Después se sienta y lentamente pone las muletas sobre el piso, abre los broches de las abrazaderas en sus piernas, recoge un pie y extiende el otro hacia adelante. Después se inclina y recoge el violín, lo pone bajo su barbilla, hace una seña al Director y procede a tocar.

Hasta ahora, la audiencia ya estaba acostumbrada a este ritual. Todos permanecían silenciosamente sentados mientras él caminaba por el escenario hasta su silla. Permanecían respetuosamente en silencio hasta que él estuviera listo para tocar.
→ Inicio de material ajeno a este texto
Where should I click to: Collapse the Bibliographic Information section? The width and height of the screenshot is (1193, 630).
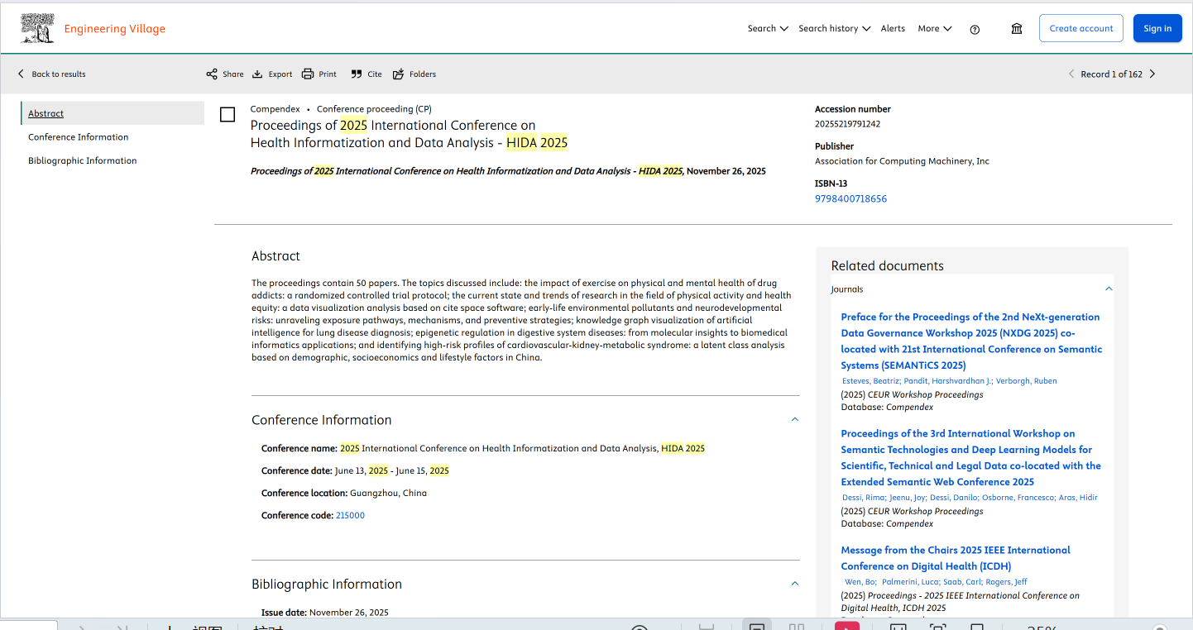click(794, 584)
Pero esta vez, algo ocurrió. Justo cuando él terminaba de tocar los primeros acordes, una cuerda de su violín se rompió. Se pudo oír claramente el estallido. Salió disparada como bala por el salón. No había duda de lo que ese sonido significaba, ni tampoco había duda de lo que él tendría que hacer.

Los que estaban ahí esa noche tal vez pensaron: «Para esta, él va a tener que ponerse de pie, abrocharse las abraza-deras, recoger las muletas, y cojear hasta fuera del escenario para traer otro violín u otra cuerda.»
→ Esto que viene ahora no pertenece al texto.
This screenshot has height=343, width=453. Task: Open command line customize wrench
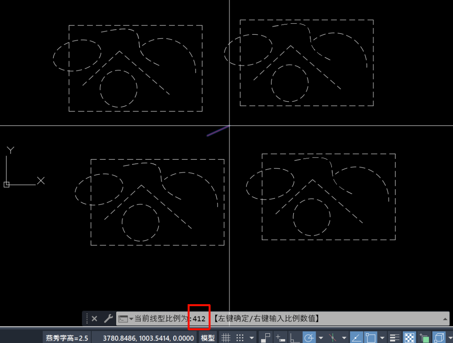(108, 319)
Pero no fue así. En su lugar, él espero un momento, cerró sus ojos y después hizo una seña al Director para que volviera a tocar. La orquesta empezó y él tocó desde donde había parado. El tocó con tanta pasión, con tanto poder y con una claridad que nunca antes nadie había escuchado.
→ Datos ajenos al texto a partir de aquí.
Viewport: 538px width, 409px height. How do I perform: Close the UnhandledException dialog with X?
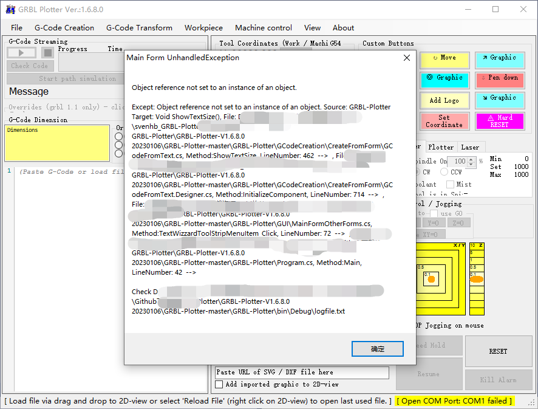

Claro, cualquiera sabe que es imposible tocar una obra sinfónica con sólo tres cuerdas. Pero esa noche Itzhak Perlman se rehusó a saberlo. Uno podía observar como modulaba, cambiaba y recomponía esa pieza en su cabeza. Por instantes, sonaba como si él estuviera desentonando las cuerdas para obtener sonidos que ellas nunca habían hecho.

Cuando él terminó, había un silencio impresionante en el salón. Luego, la gente se levanto y lo aclamó. Se produjo una explosión de aplausos desde cada rincón del auditorio. Todos estaban de pie, gritando y aclamando, haciendo todo lo posible para mostrar cuánto apreciaban lo que él había hecho.

Entonces él sonrió, se secó el sudor de sus cejas, alzó su arco pidiendo silencio, y después dijo, no presumidamente, sino en un tono tranquilo, pensativo, y reverente: «Ustedes saben, algunas veces la tarea del artista es la de averiguar cuánta música podemos producir con lo que nos queda».

Dios también a menudo se queda con un violín de tres cuerdas en su mano. Este violín puede ser un hombre con un corazón destrozado, una mujer con su honra perdida, o un joven con una temprana devastación y un futuro incierto.

Dios pudo haber arrojado el violín malogrado y coger otro nuevo. Hubiera sido más fácil. Sin embargo, Dios es persistente con lo suyo, y diestro. Él no hace lo que nosotros haríamos. Él sabe cómo pulsar cada una de las cuerdas que le quedan a ese violín herido, y cuándo, a fin de obtener las notas más excelentes – para que no quede ninguna duda que no es por la excelencia del instrumento, sino por quien lo toca. Cuando eso ocurre, todos nosotros nos ponemos en pie para aclamar al gran Artista. Entonces le damos gracias por no haber desechado el desdichado violín, ni haber reemplazado su cuerda rota.

***

Itzhak Perlman es considerado, desde hace más dos décadas, tal vez el violinista más virtuoso del mundo. De técnica perfecta por antonomasia, su afinación siempre es impecable, y su musicalidad intachable. Discípulo de Isaac Stern, ha sabido convertirse en el favorito del público norteamericano, que le considera el sucesor de Jascha Heifetz. Pero la figura de Perlman trasciende el campo de la música docta. Primero, por saber sobreponerse a la poliomelitis que le dejó inválido a los cuatro años, y también por su apoyo a la causa judía, cuyo ejemplo más conocido es la grabación de la parte del violín en la banda sonora de la película «La lista de Schindler». (Nota del Editor).